PROBLEM TO SOLVE
Reproduce the following data line for line, without any changes.

(Records from a data collection)
◆ ◆ ◆ ◆ ◆
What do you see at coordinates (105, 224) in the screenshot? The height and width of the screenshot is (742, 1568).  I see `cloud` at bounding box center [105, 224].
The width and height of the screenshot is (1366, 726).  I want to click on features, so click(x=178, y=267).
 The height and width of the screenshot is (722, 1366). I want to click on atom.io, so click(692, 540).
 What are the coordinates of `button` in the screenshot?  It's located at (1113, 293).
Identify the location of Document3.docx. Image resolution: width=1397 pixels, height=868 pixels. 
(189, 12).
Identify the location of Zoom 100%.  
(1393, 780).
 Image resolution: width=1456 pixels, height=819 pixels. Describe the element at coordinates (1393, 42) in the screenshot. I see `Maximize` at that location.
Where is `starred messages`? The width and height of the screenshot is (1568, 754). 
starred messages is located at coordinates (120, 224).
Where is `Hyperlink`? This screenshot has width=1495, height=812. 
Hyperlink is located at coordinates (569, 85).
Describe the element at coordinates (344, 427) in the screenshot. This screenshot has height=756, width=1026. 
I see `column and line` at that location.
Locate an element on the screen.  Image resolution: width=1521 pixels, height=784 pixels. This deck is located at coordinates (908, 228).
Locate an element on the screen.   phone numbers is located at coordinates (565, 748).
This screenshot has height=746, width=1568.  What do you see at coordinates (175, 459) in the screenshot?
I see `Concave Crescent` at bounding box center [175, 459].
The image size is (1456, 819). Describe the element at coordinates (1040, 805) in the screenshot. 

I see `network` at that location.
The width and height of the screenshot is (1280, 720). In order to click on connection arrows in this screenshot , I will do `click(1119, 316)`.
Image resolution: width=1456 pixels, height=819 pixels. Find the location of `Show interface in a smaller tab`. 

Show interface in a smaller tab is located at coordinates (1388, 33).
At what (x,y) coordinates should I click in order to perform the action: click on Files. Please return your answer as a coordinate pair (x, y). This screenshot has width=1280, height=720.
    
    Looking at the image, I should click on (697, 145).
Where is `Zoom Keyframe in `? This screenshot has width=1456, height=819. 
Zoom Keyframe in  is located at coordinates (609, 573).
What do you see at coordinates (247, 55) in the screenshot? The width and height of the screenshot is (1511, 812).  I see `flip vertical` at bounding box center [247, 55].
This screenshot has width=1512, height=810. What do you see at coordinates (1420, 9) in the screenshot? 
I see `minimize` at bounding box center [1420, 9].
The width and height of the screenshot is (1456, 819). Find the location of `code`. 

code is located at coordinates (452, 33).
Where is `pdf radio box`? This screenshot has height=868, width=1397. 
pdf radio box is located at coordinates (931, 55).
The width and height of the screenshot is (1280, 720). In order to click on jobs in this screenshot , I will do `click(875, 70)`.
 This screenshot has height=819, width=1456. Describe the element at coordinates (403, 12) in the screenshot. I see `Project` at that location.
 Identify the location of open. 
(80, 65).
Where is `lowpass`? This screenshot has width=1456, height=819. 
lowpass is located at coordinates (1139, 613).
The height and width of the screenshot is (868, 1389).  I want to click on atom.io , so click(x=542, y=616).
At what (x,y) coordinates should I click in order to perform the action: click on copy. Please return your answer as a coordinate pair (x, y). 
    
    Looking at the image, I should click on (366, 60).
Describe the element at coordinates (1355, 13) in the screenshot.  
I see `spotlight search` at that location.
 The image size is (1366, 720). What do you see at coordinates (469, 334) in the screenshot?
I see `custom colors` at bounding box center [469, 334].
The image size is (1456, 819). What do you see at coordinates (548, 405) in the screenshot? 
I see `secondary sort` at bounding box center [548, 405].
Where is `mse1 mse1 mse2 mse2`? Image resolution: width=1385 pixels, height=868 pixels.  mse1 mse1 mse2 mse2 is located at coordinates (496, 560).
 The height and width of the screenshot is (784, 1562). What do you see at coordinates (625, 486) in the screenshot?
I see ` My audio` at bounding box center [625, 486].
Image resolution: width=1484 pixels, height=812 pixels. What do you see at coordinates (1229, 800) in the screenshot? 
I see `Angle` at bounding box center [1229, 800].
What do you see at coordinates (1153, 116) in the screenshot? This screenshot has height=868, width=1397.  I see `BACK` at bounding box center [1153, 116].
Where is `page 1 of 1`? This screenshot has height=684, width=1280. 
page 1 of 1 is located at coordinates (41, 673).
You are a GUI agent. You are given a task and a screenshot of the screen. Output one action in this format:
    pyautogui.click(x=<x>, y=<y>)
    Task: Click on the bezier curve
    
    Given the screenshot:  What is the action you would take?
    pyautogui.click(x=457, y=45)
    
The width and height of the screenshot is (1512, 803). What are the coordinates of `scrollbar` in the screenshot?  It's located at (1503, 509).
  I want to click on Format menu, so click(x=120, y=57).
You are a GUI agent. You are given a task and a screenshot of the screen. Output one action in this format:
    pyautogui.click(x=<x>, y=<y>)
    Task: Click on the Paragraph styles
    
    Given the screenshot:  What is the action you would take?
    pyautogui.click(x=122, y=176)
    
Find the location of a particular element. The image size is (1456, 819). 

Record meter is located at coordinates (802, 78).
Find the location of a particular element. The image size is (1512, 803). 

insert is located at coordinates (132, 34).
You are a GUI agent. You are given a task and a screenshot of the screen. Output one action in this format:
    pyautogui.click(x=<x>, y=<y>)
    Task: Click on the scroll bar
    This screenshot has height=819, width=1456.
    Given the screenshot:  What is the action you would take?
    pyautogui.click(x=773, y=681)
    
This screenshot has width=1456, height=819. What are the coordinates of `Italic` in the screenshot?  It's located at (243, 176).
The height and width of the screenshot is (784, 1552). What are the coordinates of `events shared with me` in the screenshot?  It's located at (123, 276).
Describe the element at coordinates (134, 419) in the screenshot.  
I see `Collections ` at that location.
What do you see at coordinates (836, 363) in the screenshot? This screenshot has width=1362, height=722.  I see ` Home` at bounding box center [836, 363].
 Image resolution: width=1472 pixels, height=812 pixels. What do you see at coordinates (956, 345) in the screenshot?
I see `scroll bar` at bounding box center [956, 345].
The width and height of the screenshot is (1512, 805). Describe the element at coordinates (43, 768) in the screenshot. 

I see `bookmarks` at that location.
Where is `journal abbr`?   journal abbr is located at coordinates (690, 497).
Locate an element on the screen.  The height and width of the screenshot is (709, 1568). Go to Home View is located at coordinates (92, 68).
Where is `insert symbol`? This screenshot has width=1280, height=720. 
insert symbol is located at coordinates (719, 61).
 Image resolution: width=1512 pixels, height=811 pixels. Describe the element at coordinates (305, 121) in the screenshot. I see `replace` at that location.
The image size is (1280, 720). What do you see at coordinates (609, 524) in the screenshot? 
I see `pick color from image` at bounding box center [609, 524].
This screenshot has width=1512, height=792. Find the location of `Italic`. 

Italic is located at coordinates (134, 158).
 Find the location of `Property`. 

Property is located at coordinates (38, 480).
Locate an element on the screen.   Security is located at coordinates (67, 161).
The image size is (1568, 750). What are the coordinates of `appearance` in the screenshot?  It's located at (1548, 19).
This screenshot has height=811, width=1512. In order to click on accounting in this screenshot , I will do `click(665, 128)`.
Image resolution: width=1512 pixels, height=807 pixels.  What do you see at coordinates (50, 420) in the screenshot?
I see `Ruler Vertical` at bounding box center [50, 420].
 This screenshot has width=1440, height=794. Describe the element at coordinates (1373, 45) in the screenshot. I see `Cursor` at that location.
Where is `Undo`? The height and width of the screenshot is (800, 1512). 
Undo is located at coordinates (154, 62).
◆ ◆ ◆ ◆ ◆
SOLUTION TO THE PROBLEM
What do you see at coordinates (105, 224) in the screenshot? The height and width of the screenshot is (742, 1568).  I see `cloud` at bounding box center [105, 224].
The width and height of the screenshot is (1366, 726).  I want to click on features, so click(x=178, y=267).
 The height and width of the screenshot is (722, 1366). I want to click on atom.io, so click(692, 540).
 What are the coordinates of `button` in the screenshot?  It's located at (1113, 293).
Identify the location of Document3.docx. Image resolution: width=1397 pixels, height=868 pixels. 
(189, 12).
Identify the location of Zoom 100%.  
(1393, 780).
 Image resolution: width=1456 pixels, height=819 pixels. Describe the element at coordinates (1393, 42) in the screenshot. I see `Maximize` at that location.
Where is `starred messages`? The width and height of the screenshot is (1568, 754). 
starred messages is located at coordinates (120, 224).
Where is `Hyperlink`? This screenshot has width=1495, height=812. 
Hyperlink is located at coordinates (569, 85).
Describe the element at coordinates (344, 427) in the screenshot. This screenshot has height=756, width=1026. 
I see `column and line` at that location.
Locate an element on the screen.  Image resolution: width=1521 pixels, height=784 pixels. This deck is located at coordinates (908, 228).
Locate an element on the screen.   phone numbers is located at coordinates (565, 748).
This screenshot has height=746, width=1568.  What do you see at coordinates (175, 459) in the screenshot?
I see `Concave Crescent` at bounding box center [175, 459].
The image size is (1456, 819). Describe the element at coordinates (1040, 805) in the screenshot. 

I see `network` at that location.
The width and height of the screenshot is (1280, 720). In order to click on connection arrows in this screenshot , I will do `click(1119, 316)`.
Image resolution: width=1456 pixels, height=819 pixels. Find the location of `Show interface in a smaller tab`. 

Show interface in a smaller tab is located at coordinates (1388, 33).
At what (x,y) coordinates should I click in order to perform the action: click on Files. Please return your answer as a coordinate pair (x, y). This screenshot has width=1280, height=720.
    
    Looking at the image, I should click on (697, 145).
Where is `Zoom Keyframe in `? This screenshot has width=1456, height=819. 
Zoom Keyframe in  is located at coordinates (609, 573).
What do you see at coordinates (247, 55) in the screenshot? The width and height of the screenshot is (1511, 812).  I see `flip vertical` at bounding box center [247, 55].
This screenshot has width=1512, height=810. What do you see at coordinates (1420, 9) in the screenshot? 
I see `minimize` at bounding box center [1420, 9].
The width and height of the screenshot is (1456, 819). Find the location of `code`. 

code is located at coordinates (452, 33).
Where is `pdf radio box`? This screenshot has height=868, width=1397. 
pdf radio box is located at coordinates (931, 55).
The width and height of the screenshot is (1280, 720). In order to click on jobs in this screenshot , I will do `click(875, 70)`.
 This screenshot has height=819, width=1456. Describe the element at coordinates (403, 12) in the screenshot. I see `Project` at that location.
 Identify the location of open. 
(80, 65).
Where is `lowpass`? This screenshot has width=1456, height=819. 
lowpass is located at coordinates (1139, 613).
The height and width of the screenshot is (868, 1389).  I want to click on atom.io , so click(x=542, y=616).
At what (x,y) coordinates should I click in order to perform the action: click on copy. Please return your answer as a coordinate pair (x, y). 
    
    Looking at the image, I should click on (366, 60).
Describe the element at coordinates (1355, 13) in the screenshot.  
I see `spotlight search` at that location.
 The image size is (1366, 720). What do you see at coordinates (469, 334) in the screenshot?
I see `custom colors` at bounding box center [469, 334].
The image size is (1456, 819). What do you see at coordinates (548, 405) in the screenshot? 
I see `secondary sort` at bounding box center [548, 405].
Where is `mse1 mse1 mse2 mse2`? Image resolution: width=1385 pixels, height=868 pixels.  mse1 mse1 mse2 mse2 is located at coordinates (496, 560).
 The height and width of the screenshot is (784, 1562). What do you see at coordinates (625, 486) in the screenshot?
I see ` My audio` at bounding box center [625, 486].
Image resolution: width=1484 pixels, height=812 pixels. What do you see at coordinates (1229, 800) in the screenshot? 
I see `Angle` at bounding box center [1229, 800].
What do you see at coordinates (1153, 116) in the screenshot? This screenshot has height=868, width=1397.  I see `BACK` at bounding box center [1153, 116].
Where is `page 1 of 1`? This screenshot has height=684, width=1280. 
page 1 of 1 is located at coordinates (41, 673).
You are a GUI agent. You are given a task and a screenshot of the screen. Output one action in this format:
    pyautogui.click(x=<x>, y=<y>)
    Task: Click on the bezier curve
    
    Given the screenshot:  What is the action you would take?
    pyautogui.click(x=457, y=45)
    
The width and height of the screenshot is (1512, 803). What are the coordinates of `scrollbar` in the screenshot?  It's located at (1503, 509).
  I want to click on Format menu, so click(x=120, y=57).
You are a GUI agent. You are given a task and a screenshot of the screen. Output one action in this format:
    pyautogui.click(x=<x>, y=<y>)
    Task: Click on the Paragraph styles
    
    Given the screenshot:  What is the action you would take?
    pyautogui.click(x=122, y=176)
    
Find the location of a particular element. The image size is (1456, 819). 

Record meter is located at coordinates (802, 78).
Find the location of a particular element. The image size is (1512, 803). 

insert is located at coordinates (132, 34).
You are a GUI agent. You are given a task and a screenshot of the screen. Output one action in this format:
    pyautogui.click(x=<x>, y=<y>)
    Task: Click on the scroll bar
    This screenshot has height=819, width=1456.
    Given the screenshot:  What is the action you would take?
    pyautogui.click(x=773, y=681)
    
This screenshot has width=1456, height=819. What are the coordinates of `Italic` in the screenshot?  It's located at (243, 176).
The height and width of the screenshot is (784, 1552). What are the coordinates of `events shared with me` in the screenshot?  It's located at (123, 276).
Describe the element at coordinates (134, 419) in the screenshot.  
I see `Collections ` at that location.
What do you see at coordinates (836, 363) in the screenshot? This screenshot has width=1362, height=722.  I see ` Home` at bounding box center [836, 363].
 Image resolution: width=1472 pixels, height=812 pixels. What do you see at coordinates (956, 345) in the screenshot?
I see `scroll bar` at bounding box center [956, 345].
The width and height of the screenshot is (1512, 805). Describe the element at coordinates (43, 768) in the screenshot. 

I see `bookmarks` at that location.
Where is `journal abbr`?   journal abbr is located at coordinates (690, 497).
Locate an element on the screen.  The height and width of the screenshot is (709, 1568). Go to Home View is located at coordinates (92, 68).
Where is `insert symbol`? This screenshot has width=1280, height=720. 
insert symbol is located at coordinates (719, 61).
 Image resolution: width=1512 pixels, height=811 pixels. Describe the element at coordinates (305, 121) in the screenshot. I see `replace` at that location.
The image size is (1280, 720). What do you see at coordinates (609, 524) in the screenshot? 
I see `pick color from image` at bounding box center [609, 524].
This screenshot has width=1512, height=792. Find the location of `Italic`. 

Italic is located at coordinates (134, 158).
 Find the location of `Property`. 

Property is located at coordinates (38, 480).
Locate an element on the screen.   Security is located at coordinates (67, 161).
The image size is (1568, 750). What are the coordinates of `appearance` in the screenshot?  It's located at (1548, 19).
This screenshot has height=811, width=1512. In order to click on accounting in this screenshot , I will do `click(665, 128)`.
Image resolution: width=1512 pixels, height=807 pixels.  What do you see at coordinates (50, 420) in the screenshot?
I see `Ruler Vertical` at bounding box center [50, 420].
 This screenshot has width=1440, height=794. Describe the element at coordinates (1373, 45) in the screenshot. I see `Cursor` at that location.
Where is `Undo`? The height and width of the screenshot is (800, 1512). 
Undo is located at coordinates (154, 62).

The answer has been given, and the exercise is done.